↓

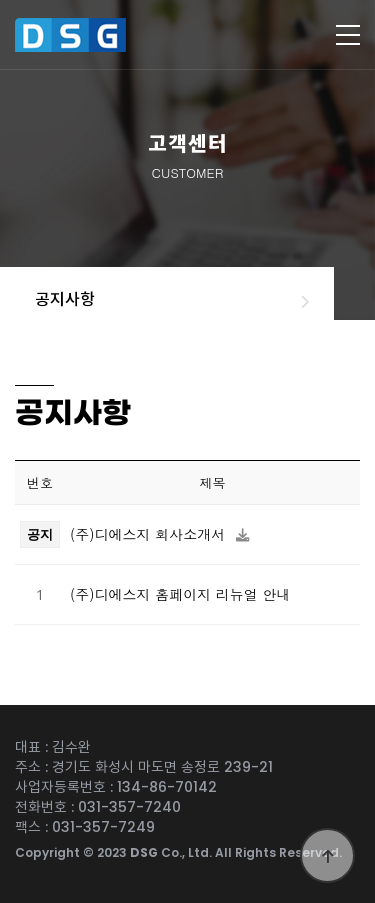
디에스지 (94, 35)
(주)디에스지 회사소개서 (150, 534)
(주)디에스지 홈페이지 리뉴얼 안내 (180, 594)
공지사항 (65, 299)
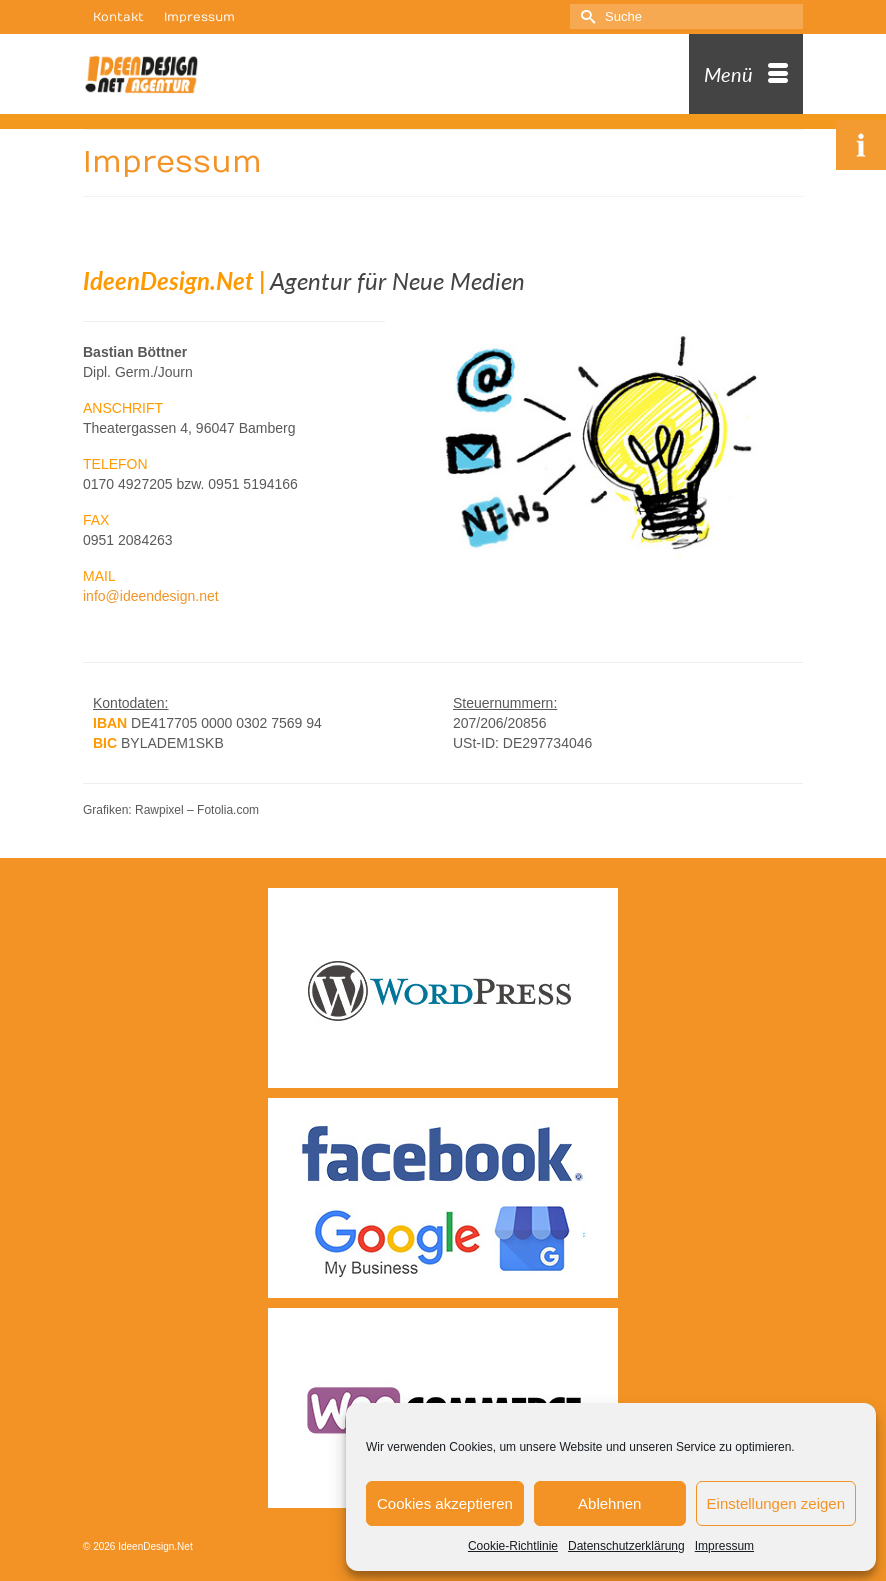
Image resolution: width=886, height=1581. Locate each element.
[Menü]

↑

**What is being asked:** Convert the lines starting at the one containing "공지사항 (65, 299)" and ending at the last line of the items, both included, into a JSON list of strings with one string per line. Omit blank lines and the pictures.

**Exercise answer:**
[
  "공지사항 (65, 299)",
  "Image resolution: width=886, height=1581. Locate each element.",
  "[Menü]"
]